** Stated task 1 **
Reproduce the post about the 10-hour estimate word for word, in full.

** Excerpt to read **
-----

But I quoted you at least 10 hours!


  • 🚽 Regular

    Recently, I started some very light contract work with a web designer who needed a skilled developer to complete some website work when it went beyond just crafting the site in dreamweaver. I've done some small projects for him in the past and usually goes without a hitch. Unless it was due to some heavy-duty changes requested by the client that went beyond the scope of the project, I was generally within the bounds of my estimates.

    About a week ago, he approached me with a new project. The site was mostly finished, content-wise, using a CMS, but he was just asked to skin the template a certain way and wanted me to look at the CMS and determine how much time it would take to reskin the site based on how good the CMS tools were.

    I told him that, without a specific description of the changes he wanted, I couldn't possibly give him an accurate estimate. However, if it's as simple as taking what is already on the site and swapping colors, textures, and the like, I would quote about 10 hours. If it's more than that, changing dimensions of major elements of the page, adding new pages or sections, repositioning elements of the layout, etc. there could be a lot more work involved, and I'd need to see what you're envisioning.

-----

** Given information **
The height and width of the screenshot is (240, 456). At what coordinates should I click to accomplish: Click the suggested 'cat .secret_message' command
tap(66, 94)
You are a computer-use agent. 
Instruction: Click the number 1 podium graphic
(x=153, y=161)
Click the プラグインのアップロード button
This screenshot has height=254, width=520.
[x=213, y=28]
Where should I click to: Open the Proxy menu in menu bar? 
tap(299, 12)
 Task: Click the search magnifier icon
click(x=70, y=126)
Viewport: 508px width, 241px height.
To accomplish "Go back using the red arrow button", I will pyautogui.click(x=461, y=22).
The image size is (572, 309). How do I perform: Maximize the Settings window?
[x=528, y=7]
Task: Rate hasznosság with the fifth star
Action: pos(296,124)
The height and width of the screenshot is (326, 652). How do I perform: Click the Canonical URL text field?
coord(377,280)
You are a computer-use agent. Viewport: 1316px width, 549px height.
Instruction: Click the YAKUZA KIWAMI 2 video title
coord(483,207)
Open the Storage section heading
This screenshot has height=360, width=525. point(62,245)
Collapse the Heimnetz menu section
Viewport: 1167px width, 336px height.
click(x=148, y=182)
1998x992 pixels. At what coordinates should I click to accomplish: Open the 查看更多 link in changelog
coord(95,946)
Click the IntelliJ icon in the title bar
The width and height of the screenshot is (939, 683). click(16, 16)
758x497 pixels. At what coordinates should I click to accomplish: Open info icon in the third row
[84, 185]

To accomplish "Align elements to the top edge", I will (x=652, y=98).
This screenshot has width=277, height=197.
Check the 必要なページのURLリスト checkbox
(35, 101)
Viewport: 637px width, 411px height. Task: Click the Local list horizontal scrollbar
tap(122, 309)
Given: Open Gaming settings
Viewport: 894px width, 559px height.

-----

** Stated task 2 **
Turn the part of the listing that runs from its first line through the line containing "will pyautogui.click(x=461, y=22)." into a numbered list, with both ends included and blank lines omitted.

** Full solution 1 **
But I quoted you at least 10 hours!


  • 🚽 Regular

    Recently, I started some very light contract work with a web designer who needed a skilled developer to complete some website work when it went beyond just crafting the site in dreamweaver. I've done some small projects for him in the past and usually goes without a hitch. Unless it was due to some heavy-duty changes requested by the client that went beyond the scope of the project, I was generally within the bounds of my estimates.

    About a week ago, he approached me with a new project. The site was mostly finished, content-wise, using a CMS, but he was just asked to skin the template a certain way and wanted me to look at the CMS and determine how much time it would take to reskin the site based on how good the CMS tools were.

    I told him that, without a specific description of the changes he wanted, I couldn't possibly give him an accurate estimate. However, if it's as simple as taking what is already on the site and swapping colors, textures, and the like, I would quote about 10 hours. If it's more than that, changing dimensions of major elements of the page, adding new pages or sections, repositioning elements of the layout, etc. there could be a lot more work involved, and I'd need to see what you're envisioning.

** Full solution 2 **
1. The height and width of the screenshot is (240, 456). At what coordinates should I click to accomplish: Click the suggested 'cat .secret_message' command
2. tap(66, 94)
3. You are a computer-use agent. 
4. Instruction: Click the number 1 podium graphic
5. (x=153, y=161)
6. Click the プラグインのアップロード button
7. This screenshot has height=254, width=520.
8. [x=213, y=28]
9. Where should I click to: Open the Proxy menu in menu bar? 
10. tap(299, 12)
11.  Task: Click the search magnifier icon
12. click(x=70, y=126)
13. Viewport: 508px width, 241px height.
14. To accomplish "Go back using the red arrow button", I will pyautogui.click(x=461, y=22).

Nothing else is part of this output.